Clear fingerprints on git checkout or git stash (contents changed)
.expect/fingerprints.json should be gitignored

Human Review

Human-in-the-Loop Plan Review (#1179)

Present the generated test plan to the user for review before execution.

Flow

Diff Scan → Plan Generated → [REVIEW GATE] → Execute → Report
                                   ↓
                        AskUserQuestion:
                        "Run this plan?"
                        ├── Run (proceed)
                        ├── Edit (modify)
                        └── Skip (cancel)

Implementation

if not SKIP_REVIEW:  # -y flag bypasses
    AskUserQuestion(questions=[{
        "question": f"Run this test plan? ({step_count} steps across {page_count} pages)",
        "header": "Plan",
        "options": [
            {
                "label": "Run (Recommended)",
                "description": f"{step_count} steps, ~{estimated_time}s",
                "preview": test_plan_preview  # First 20 lines of the plan
            },
            {
                "label": "Edit plan",
                "description": "Modify steps before running"
            },
            {
                "label": "Skip",
                "description": "Cancel without running"
            }
        ],
        "multiSelect": False
    }])

Edit Mode

When "Edit plan" is selected:

Present the full test plan as editable text
User modifies (add/remove/reorder steps)
Re-validate step count against scope strategy limits
Proceed to execution with modified plan

Skip Scenarios

The review is automatically skipped when:

-y flag is passed
Running in CI (CI=true)
Fingerprint matched (no test to run)
Saved flow replay (--flow flag — flow is pre-approved)

Progressive Feedback

After the user approves, show incremental progress:

Executing test plan...
  ✓ /login — 3/3 steps passed (2.1s)
  ◌ /dashboard — running step 2/4...
  ○ /settings — pending

Report

Report Generator (#1176)

Aggregate execution results into structured reports with CI-compatible exit codes.

Report Sections

1. Summary

/ork:expect Report
═══════════════════════════════════════
Target: branch (5 files changed)
Pages tested: 4
Duration: 45s
Result: 13 passed, 2 failed (86.7%)

2. Step Details

/login (Direct — auth form changed)
  ✓ Step 1: Page loads (0.8s)
  ✓ Step 2: Form renders with email + password (0.3s)
  ✗ Step 3: Submit empty form → validation [app-bug]
    Expected: validation errors shown
    Actual: form submitted with no validation
    Screenshot: .expect/screenshots/login-step3.png
  ✓ Step 4: Fill valid credentials → redirect (1.2s)

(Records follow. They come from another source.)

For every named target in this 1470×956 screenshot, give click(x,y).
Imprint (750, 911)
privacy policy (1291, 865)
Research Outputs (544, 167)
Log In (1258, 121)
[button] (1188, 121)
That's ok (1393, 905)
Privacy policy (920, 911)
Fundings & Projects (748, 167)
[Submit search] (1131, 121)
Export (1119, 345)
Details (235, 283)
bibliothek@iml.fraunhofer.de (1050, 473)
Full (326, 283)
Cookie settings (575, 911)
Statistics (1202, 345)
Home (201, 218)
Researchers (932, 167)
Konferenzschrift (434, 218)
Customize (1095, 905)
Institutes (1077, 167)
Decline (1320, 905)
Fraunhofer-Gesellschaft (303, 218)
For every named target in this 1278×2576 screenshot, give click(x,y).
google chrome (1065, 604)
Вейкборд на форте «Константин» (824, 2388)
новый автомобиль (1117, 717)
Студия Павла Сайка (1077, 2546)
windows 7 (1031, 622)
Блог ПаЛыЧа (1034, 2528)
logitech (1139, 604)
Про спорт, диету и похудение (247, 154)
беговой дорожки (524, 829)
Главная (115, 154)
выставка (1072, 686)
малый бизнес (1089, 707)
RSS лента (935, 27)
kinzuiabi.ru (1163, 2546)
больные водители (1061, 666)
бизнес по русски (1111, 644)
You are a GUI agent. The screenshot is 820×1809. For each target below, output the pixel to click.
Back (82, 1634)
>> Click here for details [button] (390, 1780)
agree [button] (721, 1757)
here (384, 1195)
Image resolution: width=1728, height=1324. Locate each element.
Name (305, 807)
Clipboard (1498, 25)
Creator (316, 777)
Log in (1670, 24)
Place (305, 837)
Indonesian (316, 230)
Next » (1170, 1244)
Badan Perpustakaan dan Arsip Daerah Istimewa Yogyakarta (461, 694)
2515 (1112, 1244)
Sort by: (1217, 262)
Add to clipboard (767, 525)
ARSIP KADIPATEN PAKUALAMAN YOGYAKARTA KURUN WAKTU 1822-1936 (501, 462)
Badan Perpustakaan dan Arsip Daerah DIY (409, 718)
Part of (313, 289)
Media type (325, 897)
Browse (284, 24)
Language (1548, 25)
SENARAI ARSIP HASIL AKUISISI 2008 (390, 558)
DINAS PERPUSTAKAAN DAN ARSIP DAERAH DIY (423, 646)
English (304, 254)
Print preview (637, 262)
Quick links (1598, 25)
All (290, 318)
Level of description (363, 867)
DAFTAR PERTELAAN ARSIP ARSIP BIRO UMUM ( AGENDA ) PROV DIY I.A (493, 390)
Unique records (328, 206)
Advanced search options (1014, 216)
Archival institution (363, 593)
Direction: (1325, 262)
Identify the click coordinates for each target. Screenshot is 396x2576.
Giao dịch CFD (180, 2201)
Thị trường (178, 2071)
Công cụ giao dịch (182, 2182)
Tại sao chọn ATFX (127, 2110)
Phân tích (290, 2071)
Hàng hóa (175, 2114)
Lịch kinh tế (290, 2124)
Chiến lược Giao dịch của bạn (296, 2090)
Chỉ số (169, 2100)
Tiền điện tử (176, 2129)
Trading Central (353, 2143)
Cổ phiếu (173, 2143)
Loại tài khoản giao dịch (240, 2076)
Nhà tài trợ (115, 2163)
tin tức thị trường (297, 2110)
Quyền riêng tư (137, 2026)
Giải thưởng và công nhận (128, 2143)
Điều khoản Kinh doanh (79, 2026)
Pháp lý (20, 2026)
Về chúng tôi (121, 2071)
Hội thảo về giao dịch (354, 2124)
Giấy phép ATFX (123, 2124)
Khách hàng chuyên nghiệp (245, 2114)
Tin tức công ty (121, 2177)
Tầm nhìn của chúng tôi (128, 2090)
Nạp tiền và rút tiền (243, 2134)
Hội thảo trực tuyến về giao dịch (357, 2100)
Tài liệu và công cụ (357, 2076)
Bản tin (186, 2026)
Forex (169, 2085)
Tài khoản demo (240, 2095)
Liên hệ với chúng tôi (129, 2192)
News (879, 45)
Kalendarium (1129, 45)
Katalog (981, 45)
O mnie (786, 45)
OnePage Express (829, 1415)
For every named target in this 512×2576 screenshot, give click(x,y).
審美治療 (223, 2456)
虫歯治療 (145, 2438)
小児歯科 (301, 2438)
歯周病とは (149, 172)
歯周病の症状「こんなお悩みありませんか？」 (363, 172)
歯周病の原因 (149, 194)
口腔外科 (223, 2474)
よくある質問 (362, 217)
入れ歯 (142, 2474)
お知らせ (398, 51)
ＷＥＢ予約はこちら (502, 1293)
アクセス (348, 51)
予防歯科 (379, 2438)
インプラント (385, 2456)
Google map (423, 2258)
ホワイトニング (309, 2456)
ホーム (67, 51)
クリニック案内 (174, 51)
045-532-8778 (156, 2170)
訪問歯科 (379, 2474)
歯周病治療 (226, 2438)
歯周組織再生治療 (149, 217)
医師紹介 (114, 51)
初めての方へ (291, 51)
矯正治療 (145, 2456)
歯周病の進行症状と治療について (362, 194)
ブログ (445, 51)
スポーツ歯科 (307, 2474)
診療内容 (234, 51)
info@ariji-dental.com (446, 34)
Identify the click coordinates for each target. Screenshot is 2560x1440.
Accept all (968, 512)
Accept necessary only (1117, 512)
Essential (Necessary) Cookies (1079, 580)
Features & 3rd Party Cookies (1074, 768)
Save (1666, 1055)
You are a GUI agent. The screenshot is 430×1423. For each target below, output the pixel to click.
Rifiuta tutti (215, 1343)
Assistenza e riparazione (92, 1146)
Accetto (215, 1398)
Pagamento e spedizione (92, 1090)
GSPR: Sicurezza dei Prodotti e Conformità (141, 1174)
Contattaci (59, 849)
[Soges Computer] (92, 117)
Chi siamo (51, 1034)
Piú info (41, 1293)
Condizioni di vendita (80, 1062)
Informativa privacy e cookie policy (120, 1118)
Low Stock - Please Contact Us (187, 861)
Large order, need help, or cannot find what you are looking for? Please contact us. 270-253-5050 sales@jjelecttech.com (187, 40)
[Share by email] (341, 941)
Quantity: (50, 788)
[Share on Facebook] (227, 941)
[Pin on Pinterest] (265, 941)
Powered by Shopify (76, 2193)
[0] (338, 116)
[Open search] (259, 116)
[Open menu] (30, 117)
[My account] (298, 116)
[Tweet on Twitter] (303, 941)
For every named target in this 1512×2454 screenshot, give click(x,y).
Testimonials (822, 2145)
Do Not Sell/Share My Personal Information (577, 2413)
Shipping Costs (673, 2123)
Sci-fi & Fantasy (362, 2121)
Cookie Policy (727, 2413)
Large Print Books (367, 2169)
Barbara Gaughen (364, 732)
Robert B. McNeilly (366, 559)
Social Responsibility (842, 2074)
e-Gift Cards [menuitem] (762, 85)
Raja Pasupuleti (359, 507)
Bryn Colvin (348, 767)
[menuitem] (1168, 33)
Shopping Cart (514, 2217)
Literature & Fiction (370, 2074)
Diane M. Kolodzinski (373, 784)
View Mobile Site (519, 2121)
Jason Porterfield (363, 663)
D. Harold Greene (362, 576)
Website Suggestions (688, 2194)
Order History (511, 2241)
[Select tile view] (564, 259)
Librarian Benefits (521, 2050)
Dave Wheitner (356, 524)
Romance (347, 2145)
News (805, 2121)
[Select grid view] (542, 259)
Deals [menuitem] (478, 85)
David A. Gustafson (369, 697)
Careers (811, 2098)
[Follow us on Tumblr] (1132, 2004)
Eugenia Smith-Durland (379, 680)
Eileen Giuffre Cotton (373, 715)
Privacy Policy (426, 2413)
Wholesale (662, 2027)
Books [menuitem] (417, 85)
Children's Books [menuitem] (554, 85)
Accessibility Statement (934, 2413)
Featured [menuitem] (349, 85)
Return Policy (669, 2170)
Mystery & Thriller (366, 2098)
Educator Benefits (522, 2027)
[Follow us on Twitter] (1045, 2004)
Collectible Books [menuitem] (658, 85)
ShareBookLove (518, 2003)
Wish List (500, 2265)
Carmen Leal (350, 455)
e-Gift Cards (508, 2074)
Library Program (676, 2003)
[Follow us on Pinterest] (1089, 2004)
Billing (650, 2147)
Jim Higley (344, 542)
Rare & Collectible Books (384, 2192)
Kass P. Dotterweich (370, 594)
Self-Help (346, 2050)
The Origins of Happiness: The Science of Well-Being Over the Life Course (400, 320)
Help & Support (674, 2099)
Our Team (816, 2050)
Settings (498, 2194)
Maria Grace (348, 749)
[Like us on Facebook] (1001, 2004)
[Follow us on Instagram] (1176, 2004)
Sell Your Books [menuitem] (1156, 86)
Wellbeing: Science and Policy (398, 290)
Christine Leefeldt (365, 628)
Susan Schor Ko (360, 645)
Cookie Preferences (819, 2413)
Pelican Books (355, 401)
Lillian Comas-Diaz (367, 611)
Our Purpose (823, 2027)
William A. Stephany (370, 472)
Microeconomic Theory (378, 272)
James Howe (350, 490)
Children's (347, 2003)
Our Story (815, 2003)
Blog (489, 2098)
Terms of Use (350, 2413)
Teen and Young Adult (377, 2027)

/dashboard (Routed — renders auth-dependent header)
  ✓ Step 1: Page loads (0.5s)
  ✓ Step 2: User name in header (0.2s)

3. ARIA Diff (if snapshots exist)

ARIA Changes: /login
  + Added: textbox "Confirm Password"
  - Removed: link "Forgot Password?"
  ~ Changed: button "Sign In" → "Log In"
  Change score: 15% (threshold: 10%) — FLAGGED

4. Artifacts

Artifacts:
  .expect/reports/2026-03-26T16-30-00.json
  .expect/screenshots/login-step3.png

::error file=src/components/LoginForm.tsx,line=1::Login form validation missing — expected error messages on empty submit
::warning file=src/app/login/page.tsx::ARIA snapshot changed by 15%% (threshold 10%%)

JSON Report

{
  "version": 1,
  "timestamp": "2026-03-26T16:30:00Z",
  "target": "branch",
  "duration_ms": 45000,
  "files_changed": 5,
  "pages_tested": 4,
  "results": [
    {
      "page": "/login",
      "level": "direct",
      "steps": [
        {"id": "login-1", "title": "Page loads", "status": "passed", "duration_ms": 800},
        {"id": "login-3", "title": "Submit empty form", "status": "failed",
         "category": "app-bug", "error": "No validation errors shown",
         "screenshot": ".expect/screenshots/login-step3.png"}
      ]
    }
  ],
  "aria_diffs": [
    {"page": "/login", "change_score": 0.15, "changes": ["+textbox 'Confirm Password'", "-link 'Forgot Password?'"]}
  ],
  "summary": {
    "total_steps": 15,
    "passed": 13,
    "failed": 2,
    "pass_rate": 0.867
  }
}

Exit Codes

Code	Meaning	When
`0`	All passed	Every step passed, or fingerprint matched (skip)
`1`	Tests failed	At least one `app-bug` or `selector-drift` failure
`0` + warning	Skipped	`env-issue`, `auth-blocked`, or `missing-test-data`

Report Retention

Keep last N reports (default 10, configurable in config.yaml)
Auto-delete oldest when limit exceeded
Reports are gitignored (.expect/reports/ in .gitignore)
Screenshots are gitignored (.expect/screenshots/)

Post-Report Actions

Update fingerprint if all passed (scripts/fingerprint.sh save)
Persist critical failures to memory graph (if MCP available)
Suggest next steps:
- All passed → "Safe to push."
- Failed → "Fix {N} failures before pushing."
- Skipped → "Resolve environment issues and re-run."

Research

Research Reference (#1181)

Architecture analysis of millionco/expect and related tools.

millionco/expect

GitHub: millionco/expect — AI-powered browser testing tool.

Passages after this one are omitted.